Tuesday, September 02, 2008

Making It Easier To Become A Teacher

I don't think we should lower the bar on our standards for incoming teachers; I believe in subject matter competency testing. However, much of what goes on in "traditional" teacher education programs is complete and total crap and does nothing to prepare a teacher for the realities of the classroom. In fact, much of what is taught is counterproductive.

I support the idea of making it easier for degreed professionals to change careers and become teachers; such people can bring a world of outside-the-classroom knowledge with them that gives them a step on someone who goes straight from high school to college to teaching. The Atlanta Journal-Constitution reports on one such program.

7 comments:

Jackson said...

As someone currently going through a credential program, and who didn't get a classroom this year because I don't have a full credential (would've had internship, have already passed the tests and taught as teacher of record for a semester, the school wanted me back but district said no) I heartily agree with your assessment of the traditional teacher education program stuff.

Aside from a lot of the general stupidity/uselessness there's some obvious "reeducation" going on. One of the first classes I took had a textbook that said if you don't think ebonics is as legitimate as standard, grammatically correct English, you're racist. It said the reason Ebonics isn't accepted widely is because "white people are often uncomfortable with blacks asserting themselves."

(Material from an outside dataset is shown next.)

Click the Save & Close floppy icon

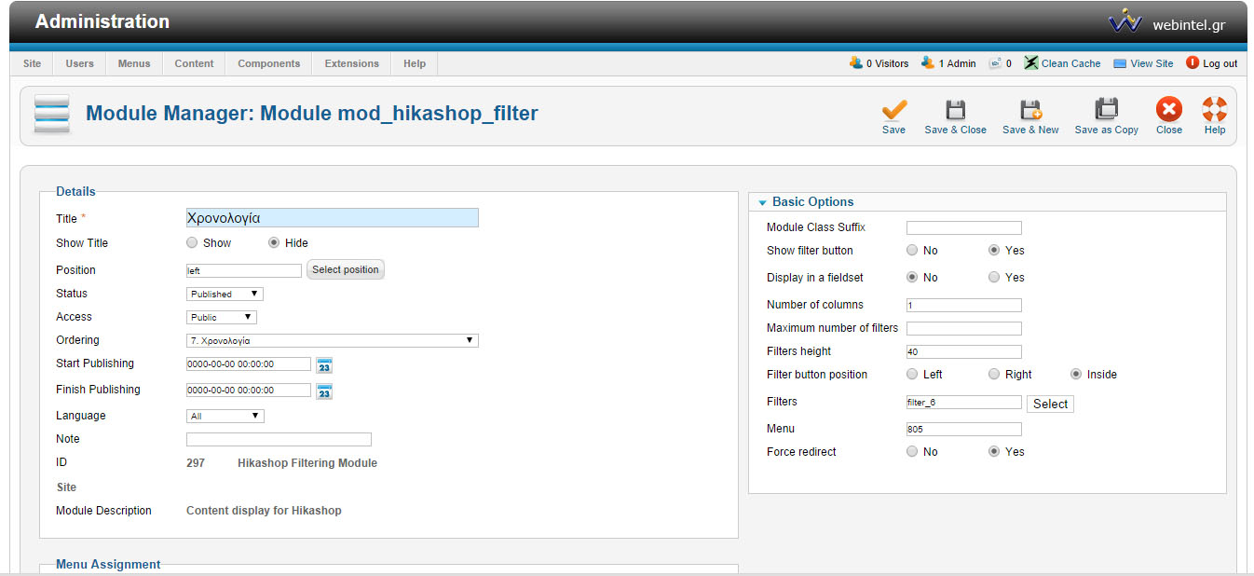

I just want to teach, man.

Darren said...

Of course it's racist--because Ebonics is the only type of slang or non-standard English against which teachers rail. {sarcasm now /off}

Some people are just idiots, I guess.

Anonymous said...

"Some people are just idiots, I guess."

Unfortunately a disproportionate number of them are concentrated among the ranks of the edu-professors.

W.R. Chandler said...

I know this is off-topic, but I couldn't resist: Read a book called "Black Rednecks and White Liberals" by Dr. Thomas Sowell. In it, he shows that so-called Ebonics comes from a now extinct dialect that originated in northern England and a few counties in eastern Ireland. It was carried over to the American south by immigrants from those places.

The definition of irony: the dialect that shows black "authenticity" originated from one of the whitest areas on earth.

Anonymous said...

Several years ago in the book "A Conspiracy of Ignorance," the author argued that undergraduate education programs should be eliminated, and that teachers should get a liberal arts degree. The teacher certification should then be a one-year internship under the guidance of a school district. Having been a critic of education classes for years, I would argue that this isn't a bad idea, and I have regularly counseled future teachers about the reality that teachers learn to teach during their first year, or few years, of teaching.

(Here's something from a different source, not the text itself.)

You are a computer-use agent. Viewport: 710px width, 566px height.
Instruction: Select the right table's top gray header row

However, I would also argue that teachers do need a significant degree of training in terms of pedagogy, legal issues, child psychology, learning styles, and education issues. Few, if any, people from the business world simply walk into a classroom as master teachers. It's not a given that outside experience gives anyone a "step-up" on career teachers. Changes to the certification program wouldn't be a bad idea.

Mr. W said...

teacher prep programs are a joke. They have all these "perfect/utopia" classroom settings. Most of them are geared for elementary teachers and not high school.

Add on to the fact that in this day and age of state testing, it's harder to do the "fun" projects through out the year like they encourage, but for me it's an after testing thing.

Darren said...

My comment about a "step up" was when compared to new teachers. Of course, a person who's never held a non-teaching job will certainly be lacking in first-hand experience and knowledge of application, but that doesn't mean they'd be a poor teacher.